Researcher Affiliation Academia 1The Ohio State Univsersity 2The University of California, Santa Barbara 3The Pennsylvania State University.
Pseudocode Yes Algorithm 1 SW-OPEA (Sliding Window Optimisticbased Exploration and Approximation under non-stationary MDPs)
Open Source Code No The paper does not provide any statement or link indicating that source code for the described methodology is publicly available.

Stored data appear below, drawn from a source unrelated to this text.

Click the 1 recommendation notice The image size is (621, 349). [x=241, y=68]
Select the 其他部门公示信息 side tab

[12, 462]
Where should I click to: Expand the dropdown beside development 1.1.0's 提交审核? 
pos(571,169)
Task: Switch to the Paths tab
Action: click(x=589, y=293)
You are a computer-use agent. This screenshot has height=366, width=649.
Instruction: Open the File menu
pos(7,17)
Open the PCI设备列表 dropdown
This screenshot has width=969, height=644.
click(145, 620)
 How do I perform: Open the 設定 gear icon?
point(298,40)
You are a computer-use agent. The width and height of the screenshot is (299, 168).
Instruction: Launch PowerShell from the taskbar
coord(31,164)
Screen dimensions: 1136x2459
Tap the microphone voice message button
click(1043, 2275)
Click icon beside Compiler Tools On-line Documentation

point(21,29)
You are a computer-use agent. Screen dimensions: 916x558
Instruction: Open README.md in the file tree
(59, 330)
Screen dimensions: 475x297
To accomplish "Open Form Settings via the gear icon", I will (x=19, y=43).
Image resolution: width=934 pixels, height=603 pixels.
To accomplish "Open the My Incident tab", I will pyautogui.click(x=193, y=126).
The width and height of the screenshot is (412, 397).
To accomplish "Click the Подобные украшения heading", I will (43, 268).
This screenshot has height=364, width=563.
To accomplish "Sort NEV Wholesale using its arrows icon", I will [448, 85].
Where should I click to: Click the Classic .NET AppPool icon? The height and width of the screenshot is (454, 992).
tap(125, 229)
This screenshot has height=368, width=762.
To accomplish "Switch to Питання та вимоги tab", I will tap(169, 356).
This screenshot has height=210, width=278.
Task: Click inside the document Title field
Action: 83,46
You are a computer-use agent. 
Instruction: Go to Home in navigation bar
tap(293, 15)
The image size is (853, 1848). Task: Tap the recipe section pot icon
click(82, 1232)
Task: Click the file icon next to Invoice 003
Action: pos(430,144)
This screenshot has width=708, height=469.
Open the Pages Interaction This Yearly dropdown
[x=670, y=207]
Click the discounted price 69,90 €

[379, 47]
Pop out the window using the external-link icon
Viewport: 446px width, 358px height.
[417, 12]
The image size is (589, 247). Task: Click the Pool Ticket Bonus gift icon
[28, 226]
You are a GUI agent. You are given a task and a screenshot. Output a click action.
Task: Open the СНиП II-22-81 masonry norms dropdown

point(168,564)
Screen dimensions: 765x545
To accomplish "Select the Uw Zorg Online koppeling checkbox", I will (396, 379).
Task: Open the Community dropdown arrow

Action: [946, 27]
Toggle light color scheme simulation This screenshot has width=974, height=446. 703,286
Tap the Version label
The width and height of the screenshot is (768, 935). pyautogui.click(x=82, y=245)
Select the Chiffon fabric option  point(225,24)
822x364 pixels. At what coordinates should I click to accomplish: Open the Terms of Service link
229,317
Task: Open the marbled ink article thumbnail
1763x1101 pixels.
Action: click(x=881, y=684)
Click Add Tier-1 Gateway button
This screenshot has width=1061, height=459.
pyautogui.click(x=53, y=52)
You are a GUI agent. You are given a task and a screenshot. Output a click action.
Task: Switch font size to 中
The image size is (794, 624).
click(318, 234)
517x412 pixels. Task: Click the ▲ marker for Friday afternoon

Open Datasets No The paper is theoretical and analyzes algorithms based on abstract MDPs (e.g., non-stationary linear and tabular MDPs) rather than conducting empirical training on specific datasets. No dataset access information is provided.
Dataset Splits No The paper is theoretical and does not describe empirical experiments involving dataset splits for training, validation, or testing.
Hardware Specification No The paper does not mention any specific hardware used for computations or experiments.
Software Dependencies No The paper does not specify any software dependencies with version numbers.
Experiment Setup No The paper is theoretical and does not describe empirical experiment setups, including hyperparameters or system-level training settings.